• Exercise goal:
Recast as a numbered list the lines from the one containing "Select the Νιούκασλ Γιου… team name" through the one containing "Where should I", inclusive, dropping any blank lines and leaving the pictures out.

• Supplied records:
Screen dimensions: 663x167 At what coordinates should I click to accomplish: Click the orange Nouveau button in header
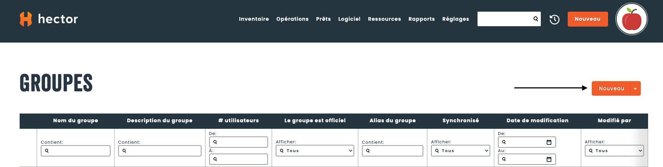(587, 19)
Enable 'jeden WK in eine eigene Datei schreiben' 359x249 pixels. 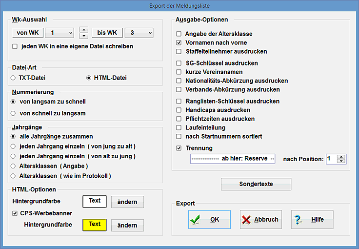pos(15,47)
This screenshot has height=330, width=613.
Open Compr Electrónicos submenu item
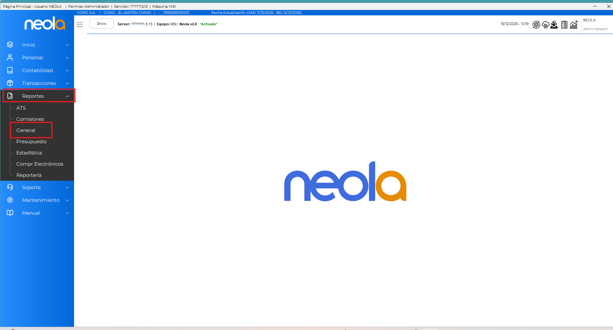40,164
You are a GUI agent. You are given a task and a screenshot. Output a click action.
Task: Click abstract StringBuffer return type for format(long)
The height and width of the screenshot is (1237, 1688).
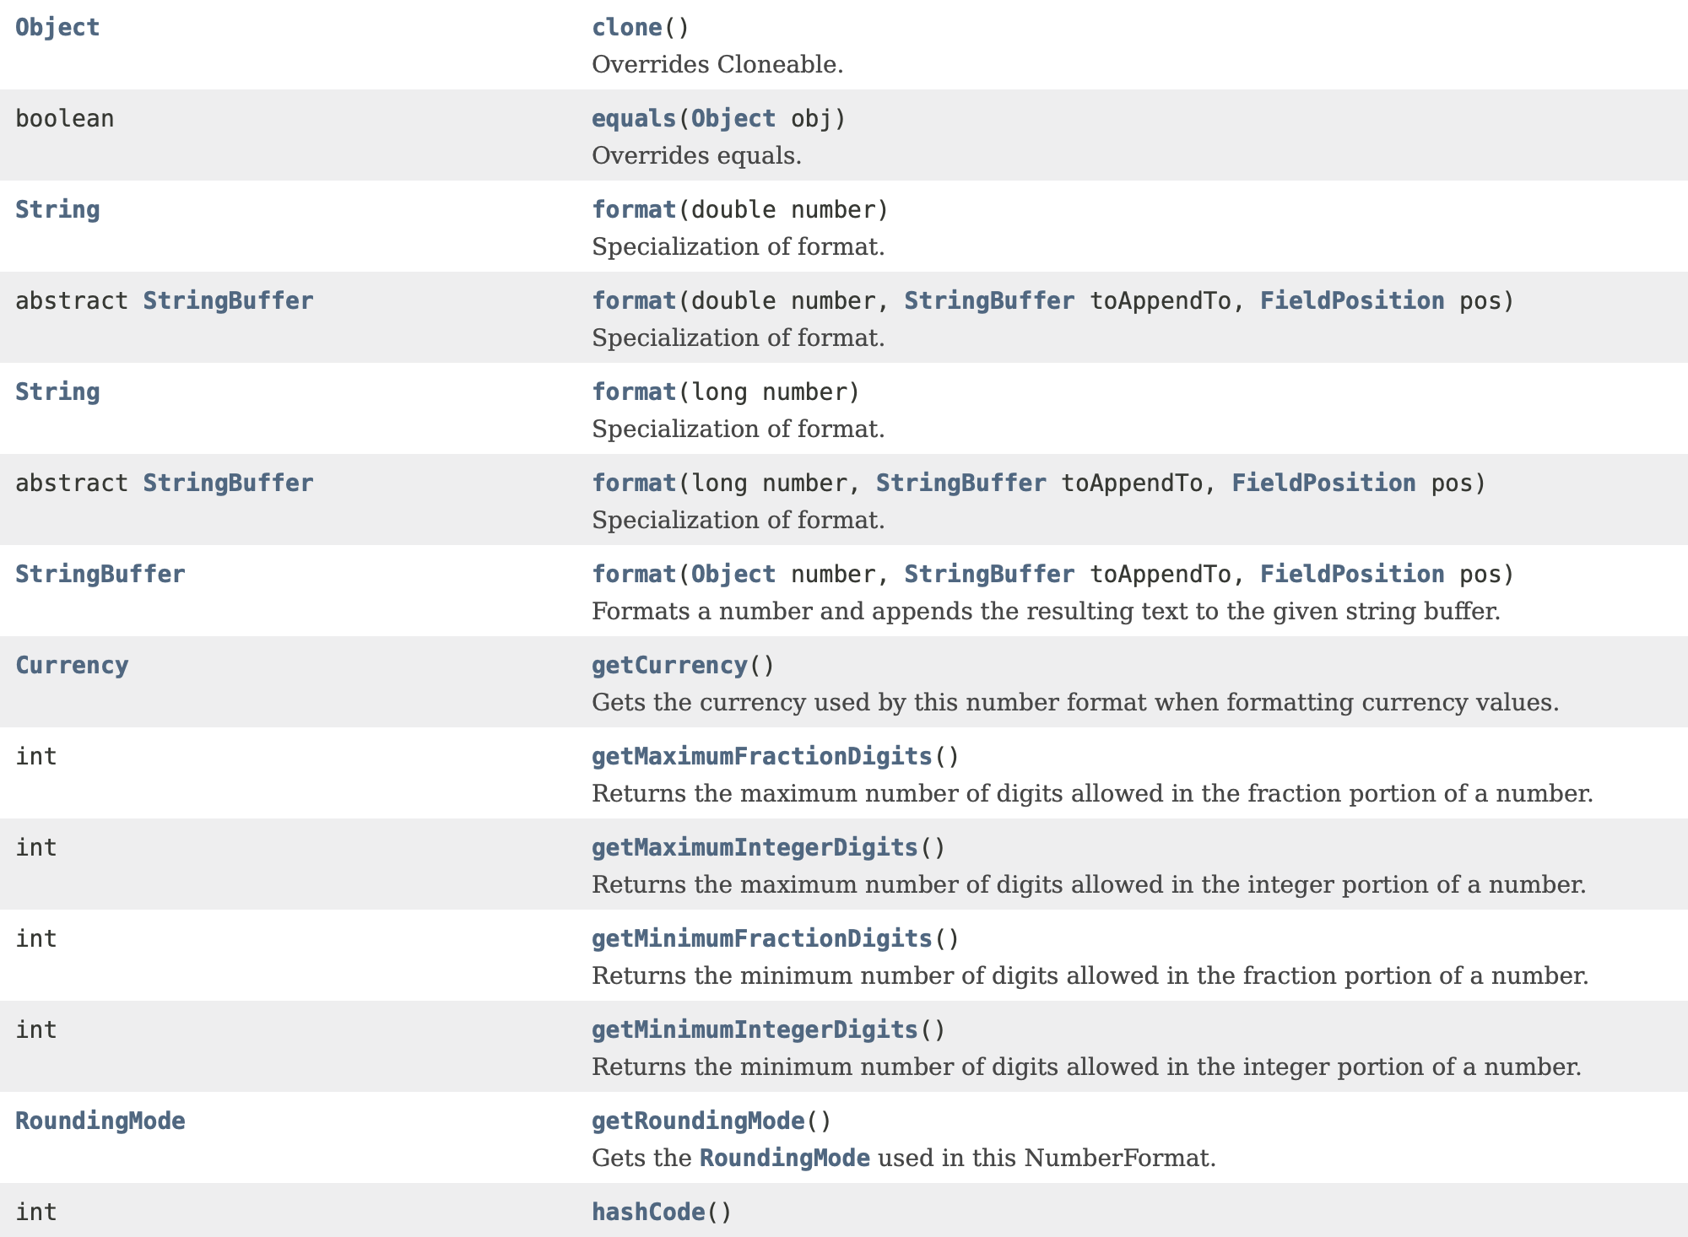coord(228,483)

* * *

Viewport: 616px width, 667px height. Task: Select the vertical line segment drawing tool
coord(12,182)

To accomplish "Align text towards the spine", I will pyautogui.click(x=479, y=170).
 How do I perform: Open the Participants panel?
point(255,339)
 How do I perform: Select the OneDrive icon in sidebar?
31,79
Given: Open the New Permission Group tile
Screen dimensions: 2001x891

...

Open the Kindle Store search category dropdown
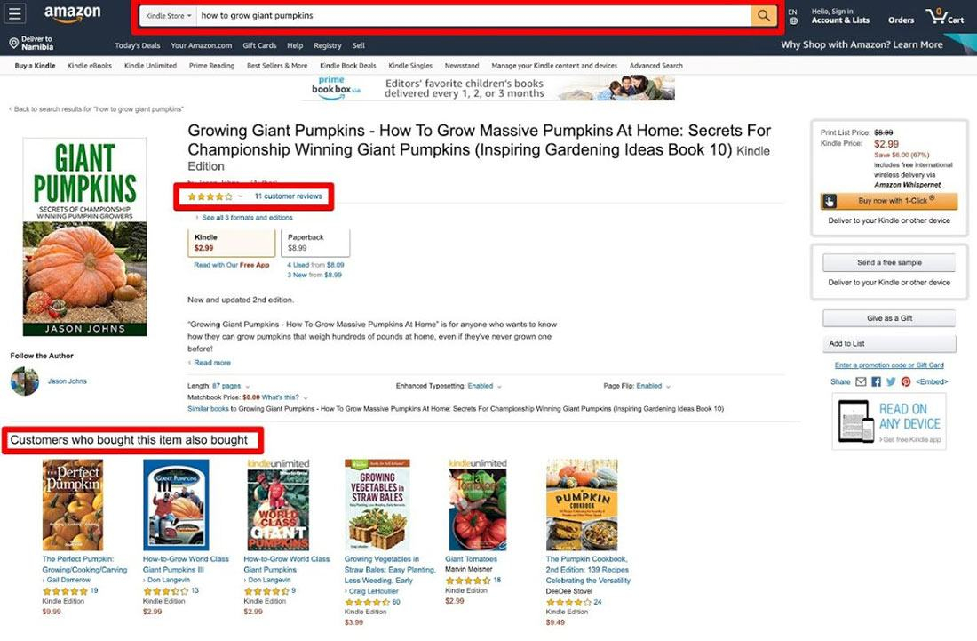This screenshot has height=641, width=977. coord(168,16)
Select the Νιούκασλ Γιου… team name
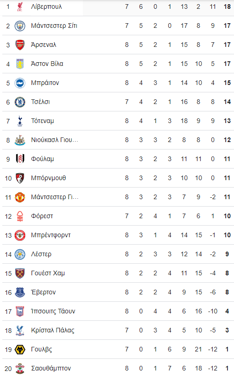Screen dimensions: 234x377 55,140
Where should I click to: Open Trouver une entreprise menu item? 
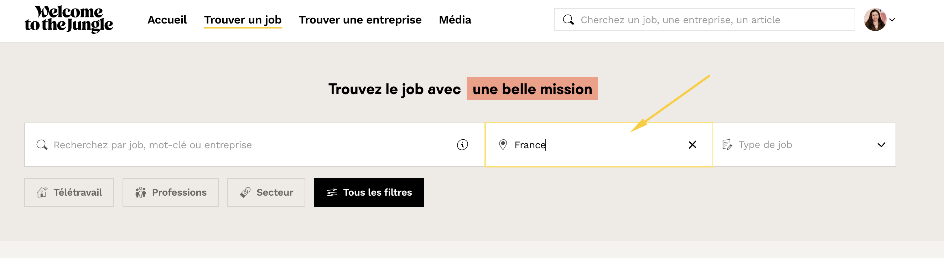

• Finished answer:
1. Select the Νιούκασλ Γιου… team name
2. Screen dimensions: 234x377 55,140
3. Where should I click to: Open Trouver une entreprise menu item? 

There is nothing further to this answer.